La musique s’installa ainsi au cœur de la vie de Maurice Roman. Une musique facile, populaire. Ces airs anodins que l’on croit sans poids ni intérêt mais que l’on se surprend à fredonner sans y penser. Et dont on ne peut plus se défaire. La musique. Ses mots, la sonorité de ses mots, puis son style. On sent chez lui ce souci de la phrase fluide ; sans heurts. La recherche de musicalité prime sur tout autre effet. La phrase semble naturelle, évidente, on l’absorde avec la facilité d’un verre de rosé de Provence en été, pour s’apercevoir, trop tard, que l’ivresse est là, que nous en avons trop absorbé, que, si c’était possible, il faudrait revenir en arrière pour mieux en apprécier les arômes.
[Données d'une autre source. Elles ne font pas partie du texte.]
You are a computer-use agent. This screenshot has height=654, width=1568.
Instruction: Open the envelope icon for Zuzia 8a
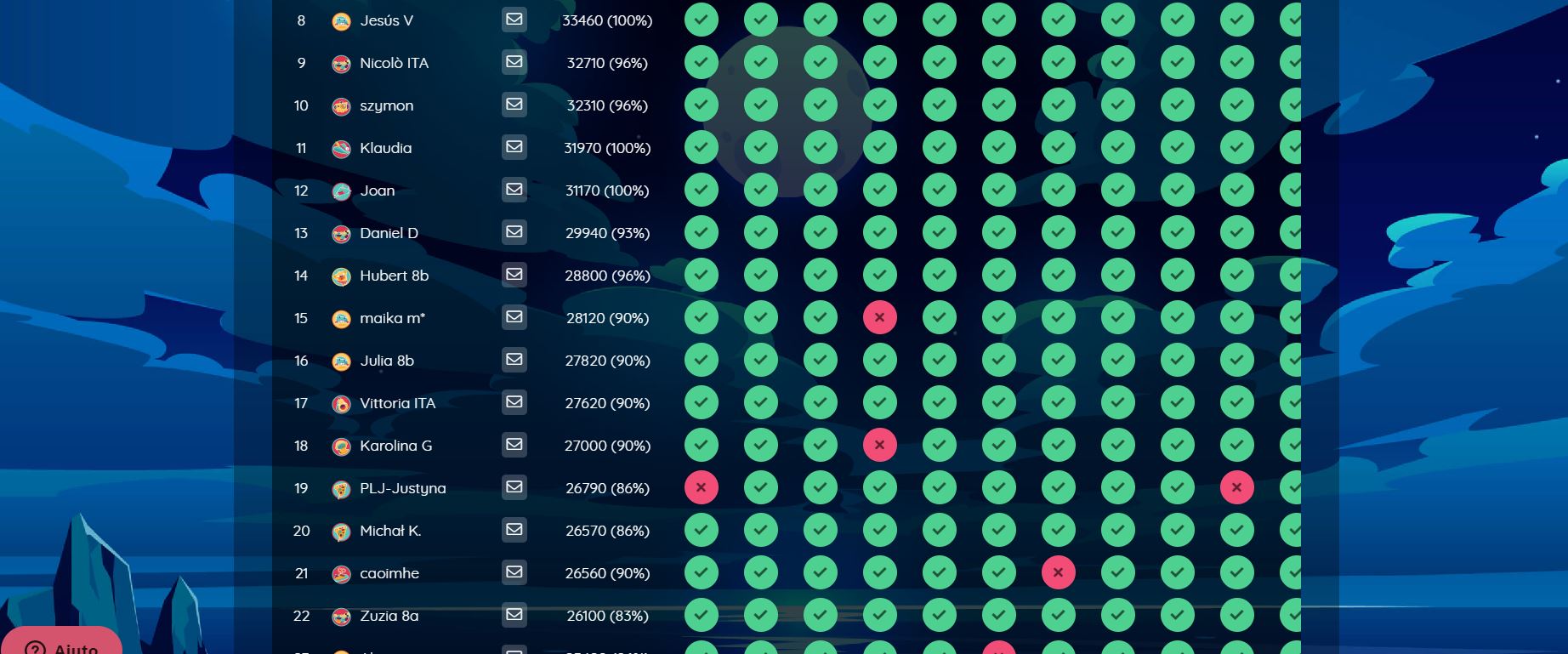514,615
La musique comme l’air qu’on respire, l’eau qu’on boit, avec laquelle on se lave, la musique comme mode d’être. Pourtant je ne crois pas que Maurice Roman ait appris à jouer d’un instrument, ni qu’il ait appris la musique. Non. La musique est pour lui un paysage dans lequel il se promène, où il aime à revenir. D’ailleurs il y revient souvent et je sais, pour avoir eu accès à la totalité de ses écrits, qu’elle jouera, dans sa vie, un rôle non négligeable. La musique ; la chanson surtout ; et la chanson du monde.